Lisa mencoba mengacuhkan permintaan Jenni, tapi ternyata Jenni tidak hanya tinggal diam. Ia masih memiliki seribu satu cara agar apa yang diinginkannya segera terwujud. Tak puas diabaikan Lisa, jenni pun menyikut tangan Lisa hingga membuat Lisa tak nyaman dan merasa terganggu. Dengan sangat terpaksa, Lisa pun memberanikan diri untuk menanyakan pertanyaan yang di maksud oleh Jenni tadi kepada Rose yang duduk di samping kanan kursinya.

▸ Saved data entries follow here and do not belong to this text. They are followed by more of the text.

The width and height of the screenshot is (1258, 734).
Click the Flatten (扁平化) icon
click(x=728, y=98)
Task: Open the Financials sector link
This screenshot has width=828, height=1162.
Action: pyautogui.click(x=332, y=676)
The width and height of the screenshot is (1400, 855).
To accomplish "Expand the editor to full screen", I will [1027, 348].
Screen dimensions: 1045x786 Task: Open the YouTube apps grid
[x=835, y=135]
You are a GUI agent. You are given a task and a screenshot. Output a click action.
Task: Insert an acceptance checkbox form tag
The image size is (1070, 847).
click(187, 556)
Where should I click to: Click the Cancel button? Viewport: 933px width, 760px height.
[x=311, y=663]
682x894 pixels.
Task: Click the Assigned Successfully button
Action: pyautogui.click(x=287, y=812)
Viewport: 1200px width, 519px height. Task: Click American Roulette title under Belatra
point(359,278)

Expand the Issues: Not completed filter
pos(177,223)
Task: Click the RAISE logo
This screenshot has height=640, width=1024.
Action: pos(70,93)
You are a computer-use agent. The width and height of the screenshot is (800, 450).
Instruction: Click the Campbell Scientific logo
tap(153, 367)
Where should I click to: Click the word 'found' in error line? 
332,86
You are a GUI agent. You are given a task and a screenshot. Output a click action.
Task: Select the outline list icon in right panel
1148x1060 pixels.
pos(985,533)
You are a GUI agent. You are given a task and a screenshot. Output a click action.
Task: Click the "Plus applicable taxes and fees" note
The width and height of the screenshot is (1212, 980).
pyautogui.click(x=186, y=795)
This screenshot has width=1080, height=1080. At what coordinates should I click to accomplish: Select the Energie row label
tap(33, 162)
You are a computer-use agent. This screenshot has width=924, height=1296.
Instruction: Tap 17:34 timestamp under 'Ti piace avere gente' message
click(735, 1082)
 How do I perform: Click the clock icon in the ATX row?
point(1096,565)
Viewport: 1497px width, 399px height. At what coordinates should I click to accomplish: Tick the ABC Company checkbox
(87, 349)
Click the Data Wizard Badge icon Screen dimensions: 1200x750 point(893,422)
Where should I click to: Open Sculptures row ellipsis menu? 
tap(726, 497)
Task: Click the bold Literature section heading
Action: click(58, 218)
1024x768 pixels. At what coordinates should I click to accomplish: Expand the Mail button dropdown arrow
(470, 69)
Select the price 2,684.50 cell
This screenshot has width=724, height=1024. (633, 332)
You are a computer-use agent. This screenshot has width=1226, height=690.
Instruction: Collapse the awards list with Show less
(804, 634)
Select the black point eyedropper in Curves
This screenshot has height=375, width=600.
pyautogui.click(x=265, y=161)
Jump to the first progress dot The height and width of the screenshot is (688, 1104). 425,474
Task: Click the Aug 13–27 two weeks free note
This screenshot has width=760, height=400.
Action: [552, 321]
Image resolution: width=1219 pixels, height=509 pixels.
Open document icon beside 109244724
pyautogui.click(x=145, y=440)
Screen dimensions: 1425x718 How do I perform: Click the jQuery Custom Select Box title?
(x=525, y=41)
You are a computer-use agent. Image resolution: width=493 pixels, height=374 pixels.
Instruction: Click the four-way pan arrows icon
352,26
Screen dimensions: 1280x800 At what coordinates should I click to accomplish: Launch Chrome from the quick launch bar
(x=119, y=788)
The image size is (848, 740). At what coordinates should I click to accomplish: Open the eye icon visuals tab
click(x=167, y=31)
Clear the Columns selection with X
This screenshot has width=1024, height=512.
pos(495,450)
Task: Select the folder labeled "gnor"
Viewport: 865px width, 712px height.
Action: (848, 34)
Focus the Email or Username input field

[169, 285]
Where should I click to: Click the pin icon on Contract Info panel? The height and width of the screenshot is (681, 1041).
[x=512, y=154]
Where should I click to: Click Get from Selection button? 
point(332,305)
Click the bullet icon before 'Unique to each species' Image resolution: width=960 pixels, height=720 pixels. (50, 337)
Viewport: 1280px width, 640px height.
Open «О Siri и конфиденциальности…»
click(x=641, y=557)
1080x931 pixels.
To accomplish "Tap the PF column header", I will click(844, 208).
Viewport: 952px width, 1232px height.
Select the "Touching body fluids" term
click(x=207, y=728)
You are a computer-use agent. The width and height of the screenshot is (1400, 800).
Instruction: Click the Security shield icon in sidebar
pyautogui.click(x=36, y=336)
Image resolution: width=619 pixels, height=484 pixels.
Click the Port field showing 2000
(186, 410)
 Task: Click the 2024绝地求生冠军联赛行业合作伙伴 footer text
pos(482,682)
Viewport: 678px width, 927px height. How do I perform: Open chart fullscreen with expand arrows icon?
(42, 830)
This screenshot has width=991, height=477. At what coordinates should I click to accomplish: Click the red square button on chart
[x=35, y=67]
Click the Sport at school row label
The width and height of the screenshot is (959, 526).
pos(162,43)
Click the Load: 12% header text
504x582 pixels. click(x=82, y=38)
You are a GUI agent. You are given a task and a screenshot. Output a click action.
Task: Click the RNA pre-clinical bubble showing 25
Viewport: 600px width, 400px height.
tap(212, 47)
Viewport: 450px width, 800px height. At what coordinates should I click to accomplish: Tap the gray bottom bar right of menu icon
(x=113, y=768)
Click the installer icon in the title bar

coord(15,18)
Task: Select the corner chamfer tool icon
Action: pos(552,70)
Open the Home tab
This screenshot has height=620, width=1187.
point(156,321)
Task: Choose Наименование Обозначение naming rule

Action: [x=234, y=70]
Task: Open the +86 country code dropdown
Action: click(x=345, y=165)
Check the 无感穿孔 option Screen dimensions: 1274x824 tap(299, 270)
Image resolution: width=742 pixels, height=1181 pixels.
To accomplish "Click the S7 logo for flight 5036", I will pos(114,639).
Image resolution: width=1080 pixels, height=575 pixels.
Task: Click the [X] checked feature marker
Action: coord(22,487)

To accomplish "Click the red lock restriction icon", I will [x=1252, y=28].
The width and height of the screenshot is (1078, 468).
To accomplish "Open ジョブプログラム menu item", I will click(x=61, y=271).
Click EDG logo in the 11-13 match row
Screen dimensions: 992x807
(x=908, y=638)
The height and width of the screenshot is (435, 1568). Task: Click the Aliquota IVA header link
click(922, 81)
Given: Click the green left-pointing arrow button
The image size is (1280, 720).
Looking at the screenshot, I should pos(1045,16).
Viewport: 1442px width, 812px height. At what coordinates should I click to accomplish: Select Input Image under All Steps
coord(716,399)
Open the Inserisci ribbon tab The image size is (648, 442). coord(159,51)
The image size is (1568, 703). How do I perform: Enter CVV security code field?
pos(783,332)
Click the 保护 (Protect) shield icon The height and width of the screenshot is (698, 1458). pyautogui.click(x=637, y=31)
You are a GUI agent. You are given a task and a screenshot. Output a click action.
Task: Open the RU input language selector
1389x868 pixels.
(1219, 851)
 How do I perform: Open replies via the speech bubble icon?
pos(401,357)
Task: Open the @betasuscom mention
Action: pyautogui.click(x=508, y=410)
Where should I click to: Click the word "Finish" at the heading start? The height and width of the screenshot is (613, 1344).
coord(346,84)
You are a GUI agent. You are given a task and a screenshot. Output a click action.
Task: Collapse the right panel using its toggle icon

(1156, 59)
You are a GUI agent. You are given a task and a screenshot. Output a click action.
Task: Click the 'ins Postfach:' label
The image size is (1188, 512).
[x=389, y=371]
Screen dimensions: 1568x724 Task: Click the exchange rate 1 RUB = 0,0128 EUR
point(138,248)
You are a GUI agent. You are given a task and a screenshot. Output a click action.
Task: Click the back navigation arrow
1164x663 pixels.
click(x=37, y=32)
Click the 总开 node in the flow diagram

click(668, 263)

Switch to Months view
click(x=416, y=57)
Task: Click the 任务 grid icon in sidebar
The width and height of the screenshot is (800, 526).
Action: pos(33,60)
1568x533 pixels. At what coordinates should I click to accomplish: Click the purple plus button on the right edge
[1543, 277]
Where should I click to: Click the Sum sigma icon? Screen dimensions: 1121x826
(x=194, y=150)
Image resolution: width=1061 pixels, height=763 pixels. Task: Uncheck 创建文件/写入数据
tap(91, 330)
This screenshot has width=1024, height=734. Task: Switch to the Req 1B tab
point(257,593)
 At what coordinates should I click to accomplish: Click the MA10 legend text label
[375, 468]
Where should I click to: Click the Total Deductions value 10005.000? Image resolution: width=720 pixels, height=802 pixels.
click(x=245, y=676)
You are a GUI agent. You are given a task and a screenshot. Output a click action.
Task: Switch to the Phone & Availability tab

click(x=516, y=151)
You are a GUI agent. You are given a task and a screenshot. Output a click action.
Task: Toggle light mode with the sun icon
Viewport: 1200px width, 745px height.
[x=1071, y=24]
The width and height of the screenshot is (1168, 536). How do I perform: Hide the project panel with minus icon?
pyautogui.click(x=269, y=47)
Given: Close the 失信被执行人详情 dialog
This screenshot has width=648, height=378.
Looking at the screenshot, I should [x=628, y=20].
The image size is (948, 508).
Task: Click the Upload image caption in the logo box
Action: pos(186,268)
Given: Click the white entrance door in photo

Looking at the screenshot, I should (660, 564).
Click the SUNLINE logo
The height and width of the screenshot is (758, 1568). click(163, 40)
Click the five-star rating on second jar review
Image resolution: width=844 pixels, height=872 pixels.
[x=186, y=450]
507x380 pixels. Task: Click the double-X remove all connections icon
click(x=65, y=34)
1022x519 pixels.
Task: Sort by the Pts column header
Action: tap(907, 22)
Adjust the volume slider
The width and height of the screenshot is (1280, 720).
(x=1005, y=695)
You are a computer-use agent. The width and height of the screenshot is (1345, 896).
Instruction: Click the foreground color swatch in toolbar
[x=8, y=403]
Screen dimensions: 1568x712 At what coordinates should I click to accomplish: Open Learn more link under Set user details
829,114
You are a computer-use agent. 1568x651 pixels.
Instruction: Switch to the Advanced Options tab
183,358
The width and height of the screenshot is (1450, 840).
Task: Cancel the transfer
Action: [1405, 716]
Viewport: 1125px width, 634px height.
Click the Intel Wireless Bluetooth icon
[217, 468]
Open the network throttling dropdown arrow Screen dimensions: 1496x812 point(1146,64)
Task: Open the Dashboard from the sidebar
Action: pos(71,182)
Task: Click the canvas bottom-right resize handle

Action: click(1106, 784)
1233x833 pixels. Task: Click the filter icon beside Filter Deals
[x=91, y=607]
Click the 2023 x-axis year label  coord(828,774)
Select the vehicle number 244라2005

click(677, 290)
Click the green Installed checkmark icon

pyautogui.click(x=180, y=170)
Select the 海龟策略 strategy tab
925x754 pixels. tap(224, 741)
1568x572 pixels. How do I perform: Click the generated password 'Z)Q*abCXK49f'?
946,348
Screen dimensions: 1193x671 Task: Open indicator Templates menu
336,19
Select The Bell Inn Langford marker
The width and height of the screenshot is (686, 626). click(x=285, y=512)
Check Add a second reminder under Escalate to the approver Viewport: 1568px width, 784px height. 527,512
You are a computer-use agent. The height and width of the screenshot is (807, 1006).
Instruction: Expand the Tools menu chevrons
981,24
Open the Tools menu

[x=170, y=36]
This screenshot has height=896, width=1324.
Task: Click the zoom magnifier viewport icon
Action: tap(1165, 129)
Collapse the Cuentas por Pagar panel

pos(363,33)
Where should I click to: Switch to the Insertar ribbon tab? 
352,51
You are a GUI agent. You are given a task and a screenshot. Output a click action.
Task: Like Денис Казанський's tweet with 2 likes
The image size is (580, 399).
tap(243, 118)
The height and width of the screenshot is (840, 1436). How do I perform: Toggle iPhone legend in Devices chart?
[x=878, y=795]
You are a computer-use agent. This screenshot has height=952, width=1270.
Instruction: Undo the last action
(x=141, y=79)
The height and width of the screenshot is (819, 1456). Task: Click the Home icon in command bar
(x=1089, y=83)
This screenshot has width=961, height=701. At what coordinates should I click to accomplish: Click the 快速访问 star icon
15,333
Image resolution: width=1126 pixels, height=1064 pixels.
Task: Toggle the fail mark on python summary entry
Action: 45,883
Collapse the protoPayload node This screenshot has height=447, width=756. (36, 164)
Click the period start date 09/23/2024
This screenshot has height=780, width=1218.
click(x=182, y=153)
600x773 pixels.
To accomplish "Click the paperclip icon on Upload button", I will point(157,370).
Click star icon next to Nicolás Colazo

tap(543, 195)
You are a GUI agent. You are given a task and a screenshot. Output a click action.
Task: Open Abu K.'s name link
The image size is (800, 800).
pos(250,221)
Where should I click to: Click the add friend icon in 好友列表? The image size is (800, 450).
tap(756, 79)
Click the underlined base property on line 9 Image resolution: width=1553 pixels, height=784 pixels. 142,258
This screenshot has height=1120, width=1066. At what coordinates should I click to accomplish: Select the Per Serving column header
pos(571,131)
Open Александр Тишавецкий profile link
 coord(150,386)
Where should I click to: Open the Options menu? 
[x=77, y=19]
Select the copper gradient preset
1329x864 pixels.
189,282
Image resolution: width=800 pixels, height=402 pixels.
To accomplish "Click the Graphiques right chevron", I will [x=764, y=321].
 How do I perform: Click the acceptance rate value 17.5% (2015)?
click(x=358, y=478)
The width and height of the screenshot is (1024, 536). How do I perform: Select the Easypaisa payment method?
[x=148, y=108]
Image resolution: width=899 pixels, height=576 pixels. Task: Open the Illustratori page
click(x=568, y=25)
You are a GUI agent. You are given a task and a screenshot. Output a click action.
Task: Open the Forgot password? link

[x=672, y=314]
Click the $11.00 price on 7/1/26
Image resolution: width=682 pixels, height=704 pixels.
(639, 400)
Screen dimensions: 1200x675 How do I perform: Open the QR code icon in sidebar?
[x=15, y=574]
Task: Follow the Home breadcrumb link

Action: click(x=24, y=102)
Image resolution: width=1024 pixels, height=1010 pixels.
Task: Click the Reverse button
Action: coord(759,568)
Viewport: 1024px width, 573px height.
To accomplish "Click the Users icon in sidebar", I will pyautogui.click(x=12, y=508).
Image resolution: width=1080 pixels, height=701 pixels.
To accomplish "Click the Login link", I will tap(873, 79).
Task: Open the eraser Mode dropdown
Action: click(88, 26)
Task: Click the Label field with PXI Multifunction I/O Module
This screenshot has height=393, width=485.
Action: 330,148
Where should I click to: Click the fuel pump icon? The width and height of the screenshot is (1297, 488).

“Rose,” panggil Lisa setengah berbisik.
“Hemm.” Rose tidak menoleh. Ia masih saja fokus ke depan papan tulis untuk memperhatikan mata pelajaran yang sedang dibawakan oleh Pak Edo.
“Lo pacaran yah sama Jim Jim.”
“Kan udah gue bilang tadi kalau gue nggak ada hubungan apa-apa dengan Jimmy. Eh tunggu, kenapa lo panggil Jimmy dengan sebutan nama Jim Jim ?”
“Em, nggak ada alasan sih. Biar singkat aja,” jawab Lisa dengan sedikit gugup. “Oh iya gimana perasaan lo soal penyebar hoax tentang hubungan lo dengan Vie?” lanjutnya lagi untuk mengalihkan perhatian Rose terkait pertanyaannya tadi.
“Gue juga nggak tahu, dan nggak mau ngurusin juga sih. Enggak penting juga kan Lis.”
“Hei kalian berdua! Lisa, Rose. Jangan ngobrol kalau sementara ada mata pelajaran kayak gini.” Gertak pak Edo yang sedari tadi memperhatikan keduanya yang sedang asyik mengobrol.
“Iya Pak, maaf.” Timpal Rose dengan sangat cepat. Ia sungguh tidak ingin jika pak Edo semakin marah padanya.
“Bagaimana dengan kamu Lisa ?” tanya Pak Edo sambil tersenyum kecut ke arah Lisa. “Kalian berdua memang berteman dan bersebelahan duduk tapi belum tentu nilai ujian kalian nanti bisa sama-sama bagus. Astaga! Ada-ada saja yah kamu Lisa. Bapak minta untuk berhenti mengobrol saat mata pelajaran saya sedang berlangsung, meskipun kalian adalah teman dekat sekalipun,” lanjut pak Edo sambil memandang sinis Lisa.
“Iya pak,” Jawab Lisa dengan penuh semangat.
“Itu memang hanya sekedar umpatan-umpatan biasa tapi terdengar begitu sangat kasar, hemmmm. Seperti sebelumnya, aku selalu berada jauh di belakang Rose. Sangat jauh dan tidak mungkin dapat ku jangkau,” batin Lisa dengan segala kekecewaannya.
Sementara di kelas XI IPS-1, Jimmy, Vie dan Rey baru saja selesai belajar mata pelajaran Sejarah. Tepat di kursi bagian belakang terdapat Vie dan Rey yang kebetulan duduk bersebelahan, sedangkan Jimmy duduk tepat di depan Vie. Mereka bertiga sedang asyik dengan kegiatan masing-masing. Jimmy sedang asyik mengerjakan PR sejarah yang baru saja diberikan oleh Bu Yeni. Vie yang sibuk dengan musik MP3 nya sedangkan Rey sibuk mengotak-atik handphonenya.
“Vie liat deh yang ini, gimana ?” seru Rey sambil menyodorkan handphonenya. Sayangnya Vie malah tidak melirik sama sekali.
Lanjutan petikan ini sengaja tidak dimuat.